Saved data entries:
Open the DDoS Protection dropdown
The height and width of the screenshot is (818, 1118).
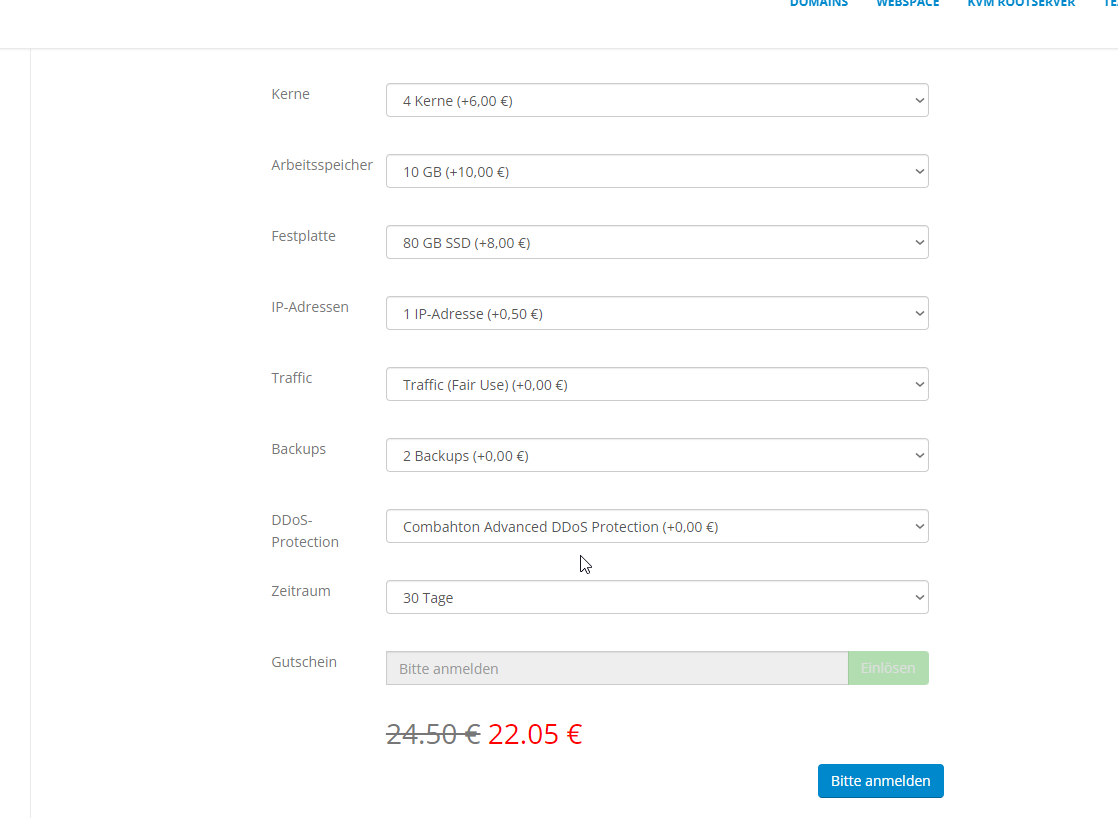click(656, 526)
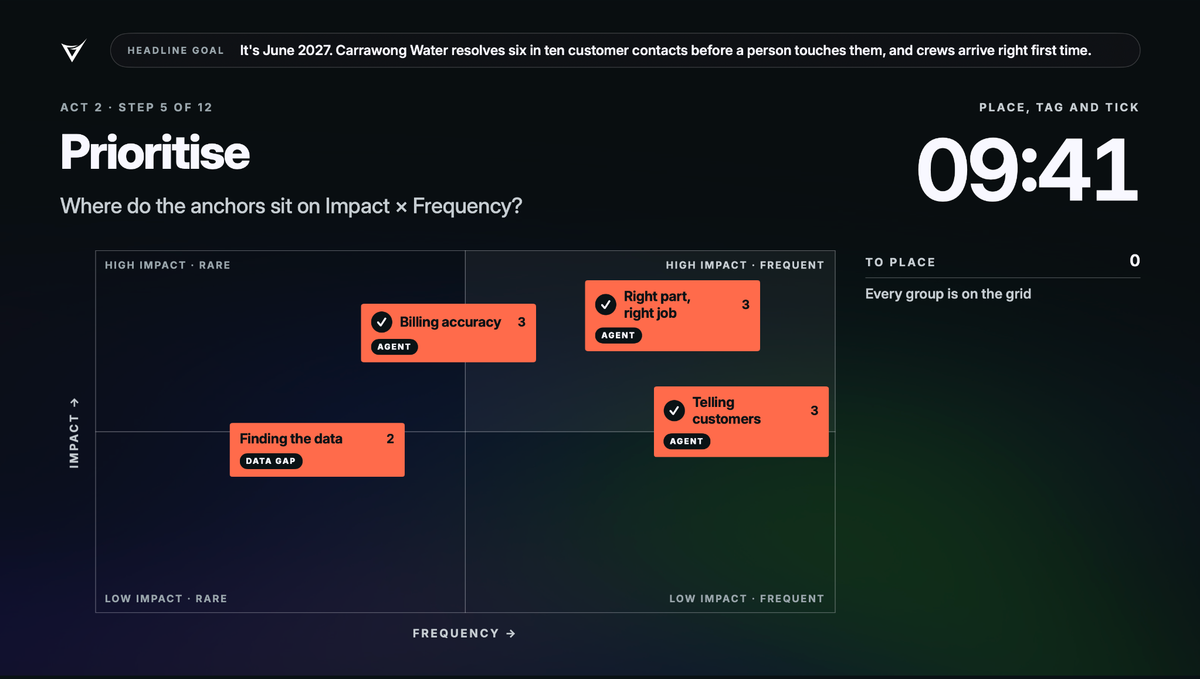Click the AGENT tag on Right part, right job
The image size is (1200, 679).
618,335
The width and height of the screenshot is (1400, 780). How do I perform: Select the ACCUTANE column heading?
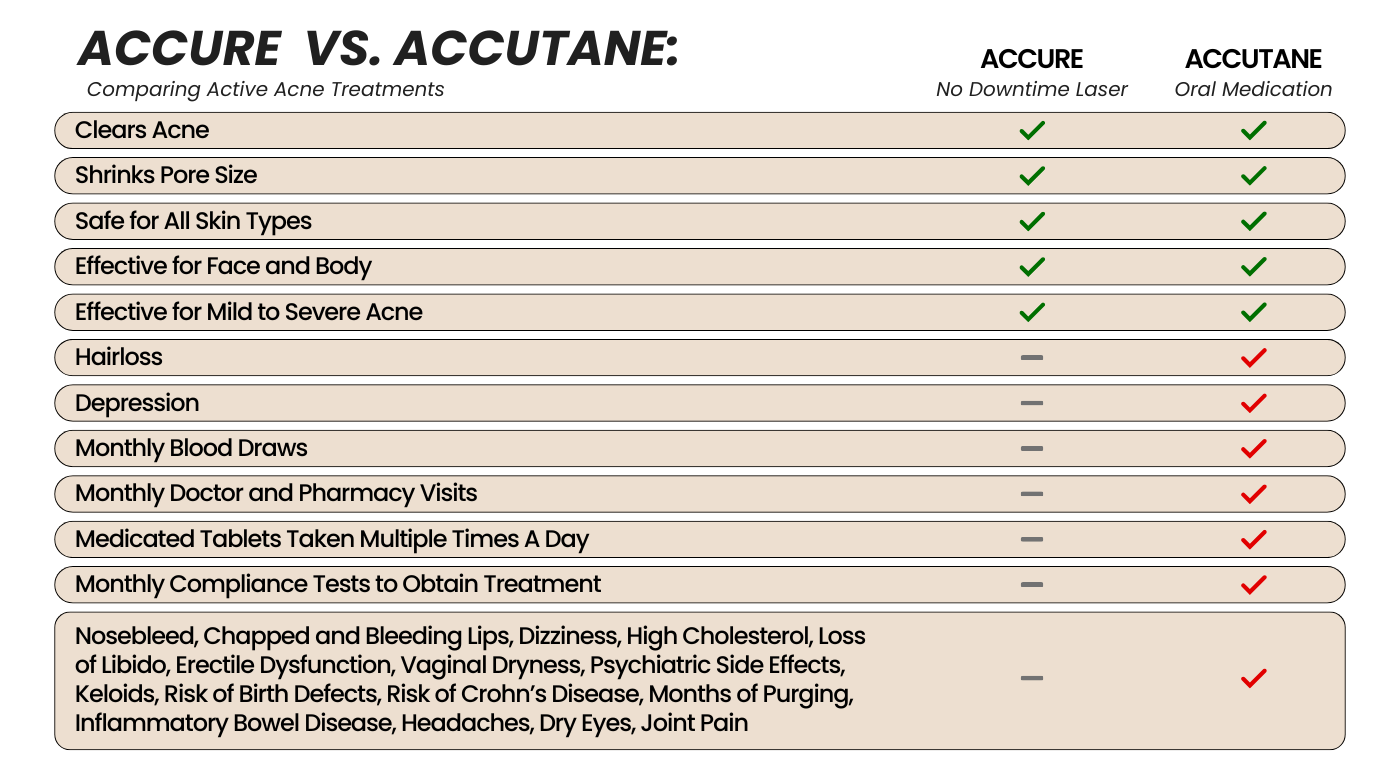(1253, 59)
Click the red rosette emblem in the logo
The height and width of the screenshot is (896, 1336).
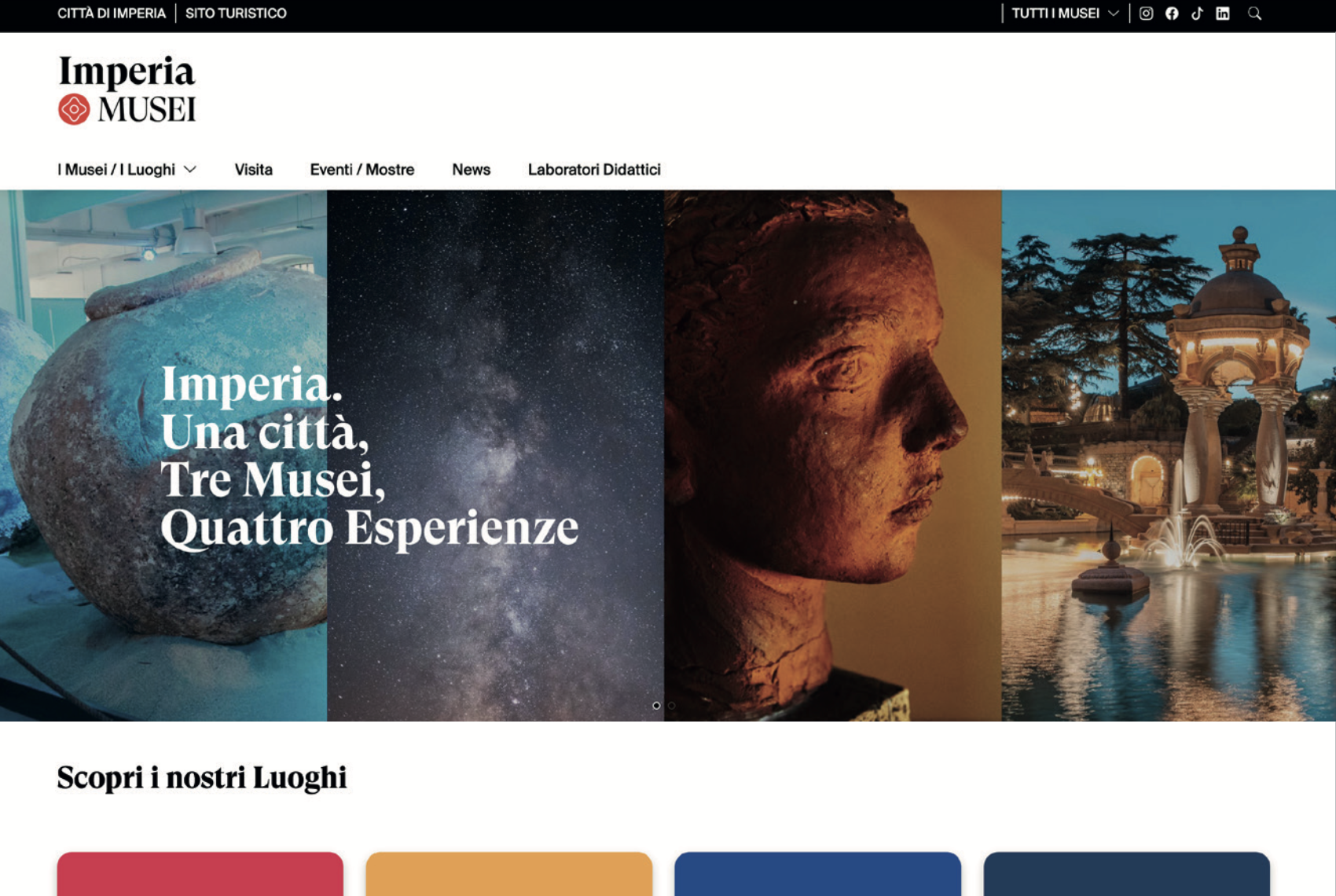(74, 109)
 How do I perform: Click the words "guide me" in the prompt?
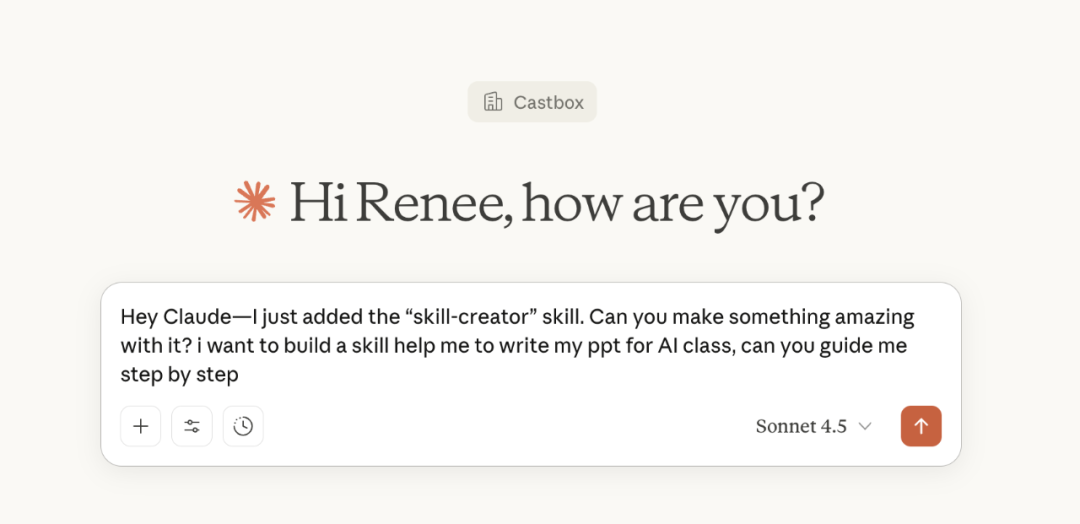click(861, 346)
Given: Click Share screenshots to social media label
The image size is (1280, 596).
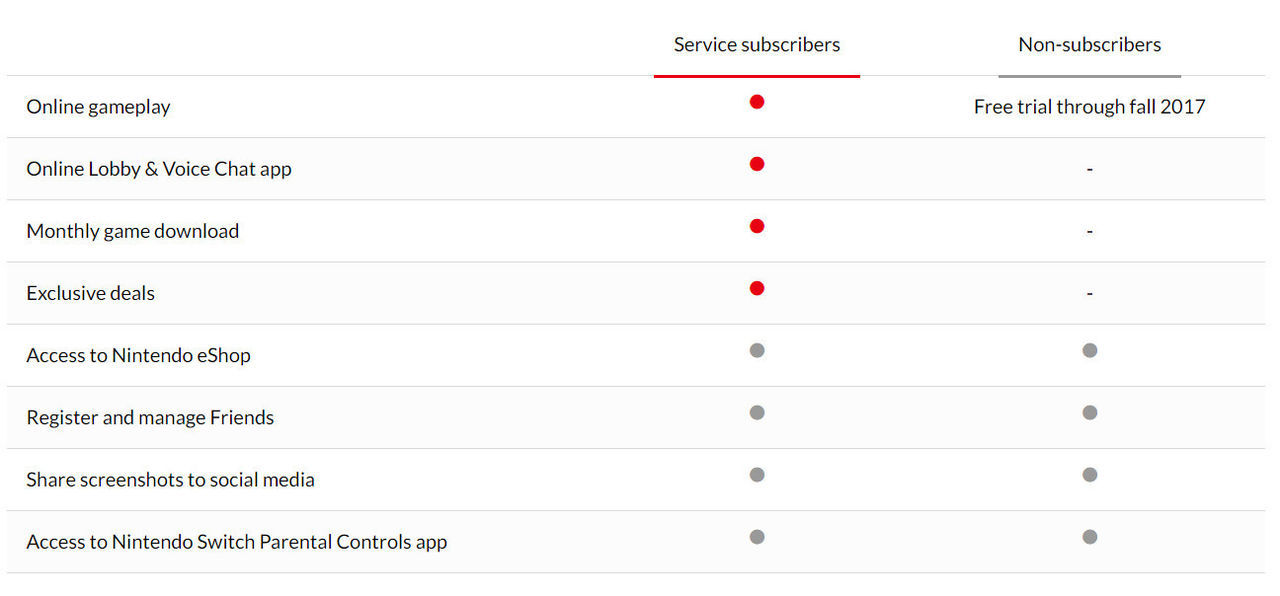Looking at the screenshot, I should pyautogui.click(x=170, y=479).
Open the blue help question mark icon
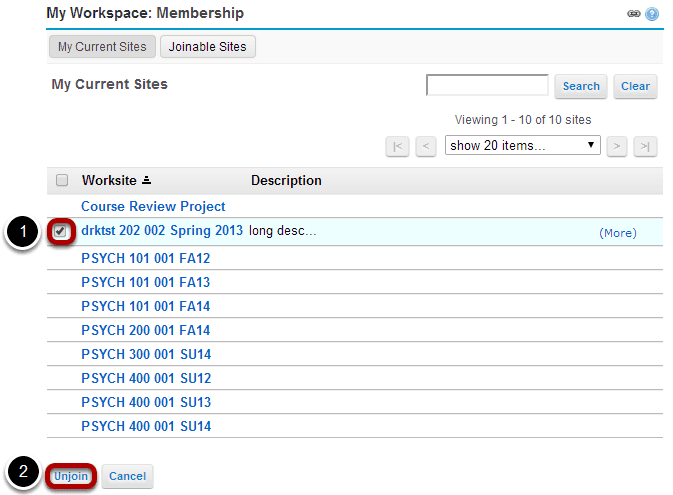The height and width of the screenshot is (495, 673). tap(652, 14)
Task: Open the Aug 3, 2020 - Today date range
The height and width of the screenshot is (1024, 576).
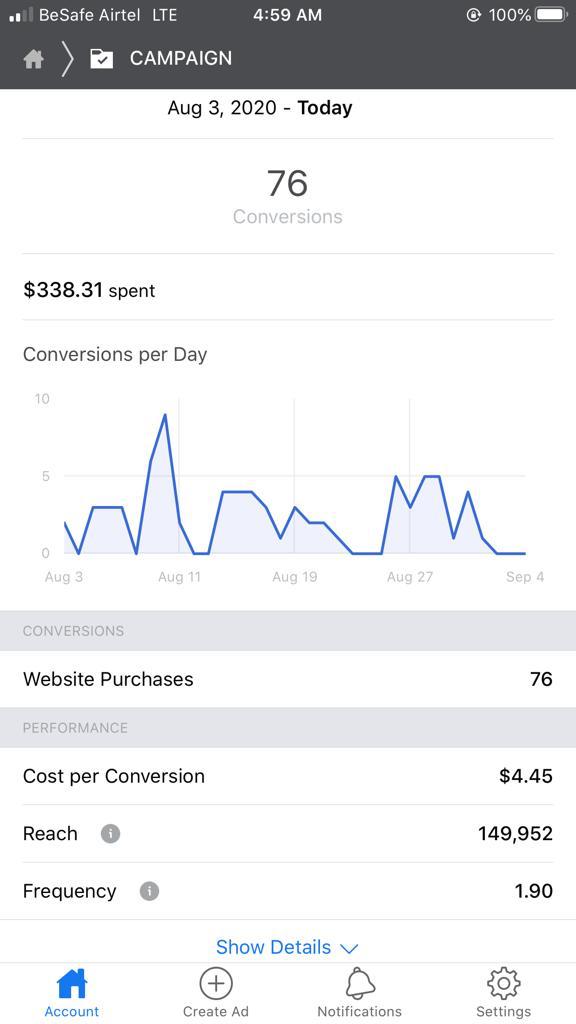Action: point(260,108)
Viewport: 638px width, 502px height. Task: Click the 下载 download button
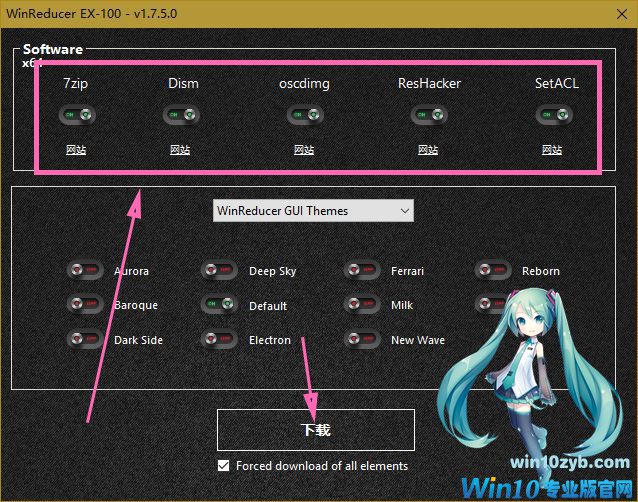[x=315, y=430]
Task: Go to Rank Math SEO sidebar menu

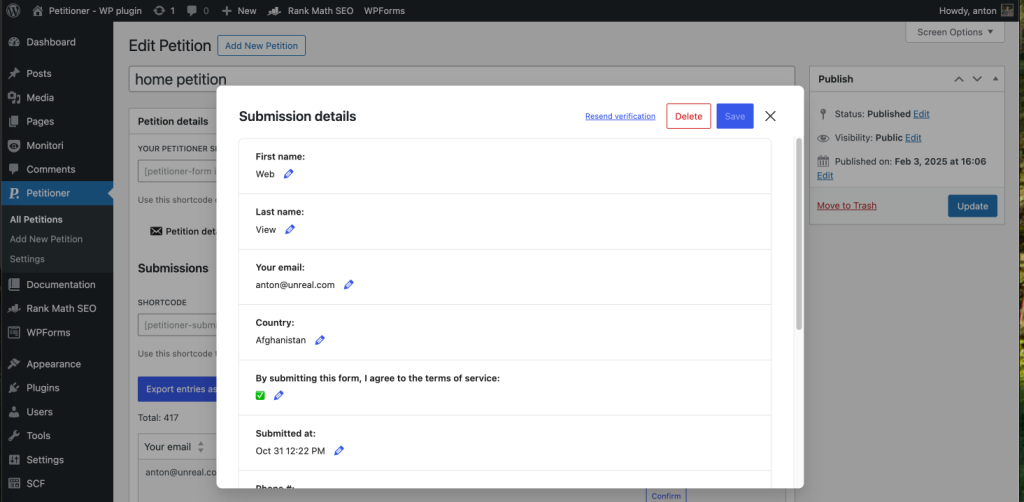Action: tap(60, 308)
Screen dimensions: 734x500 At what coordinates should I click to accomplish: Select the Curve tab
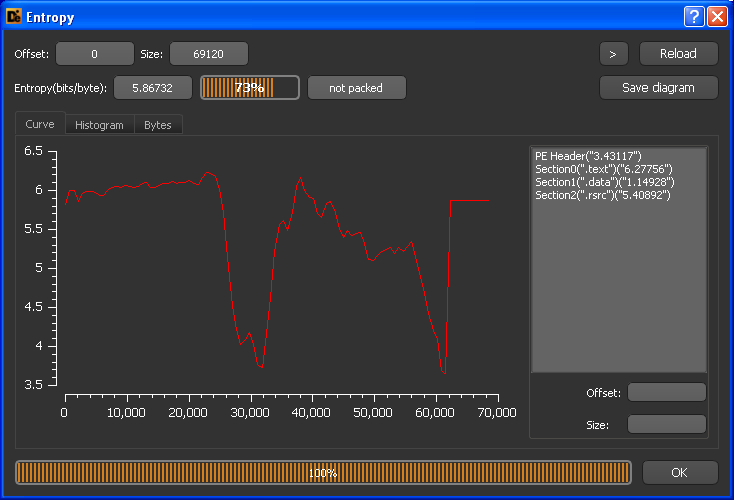tap(40, 125)
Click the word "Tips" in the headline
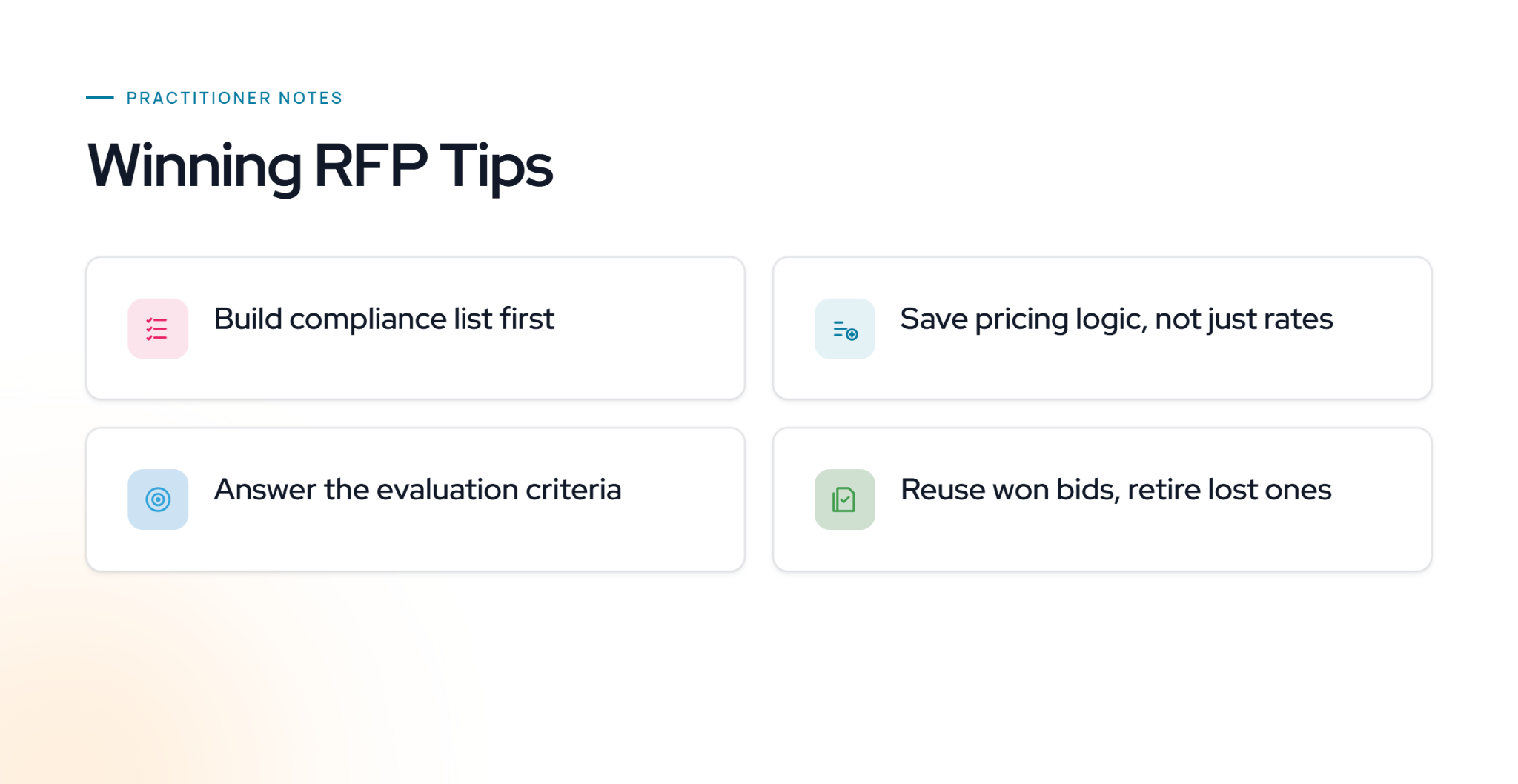This screenshot has width=1518, height=784. click(496, 167)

#### Exercise instructions:
In the copy, omit the pictures and give every line of the data exactly.

#### Reply to the task:
Open the DDoS Protection dropdown
The height and width of the screenshot is (818, 1118).
click(656, 526)
Click the AGENT tag on Right part, right job
The image size is (1200, 679).
618,335
The width and height of the screenshot is (1400, 780). How do I perform: Select the ACCUTANE column heading?
(1253, 59)
Click the red rosette emblem in the logo
The height and width of the screenshot is (896, 1336).
(74, 109)
 How do I perform: Click the words "guide me" in the prompt?
click(861, 346)
Given: Click Share screenshots to social media label
The image size is (1280, 596).
Looking at the screenshot, I should pyautogui.click(x=170, y=479).
Open the blue help question mark icon
The height and width of the screenshot is (495, 673). tap(652, 14)
Task: Open the Aug 3, 2020 - Today date range
The height and width of the screenshot is (1024, 576).
Action: point(260,108)
Viewport: 638px width, 502px height. Task: Click the 下载 download button
[x=315, y=430]
Task: Go to Rank Math SEO sidebar menu

Action: tap(60, 308)
Screen dimensions: 734x500 At what coordinates should I click to accomplish: Select the Curve tab
tap(40, 125)
Click the word "Tips" in the headline
This screenshot has width=1518, height=784. click(496, 167)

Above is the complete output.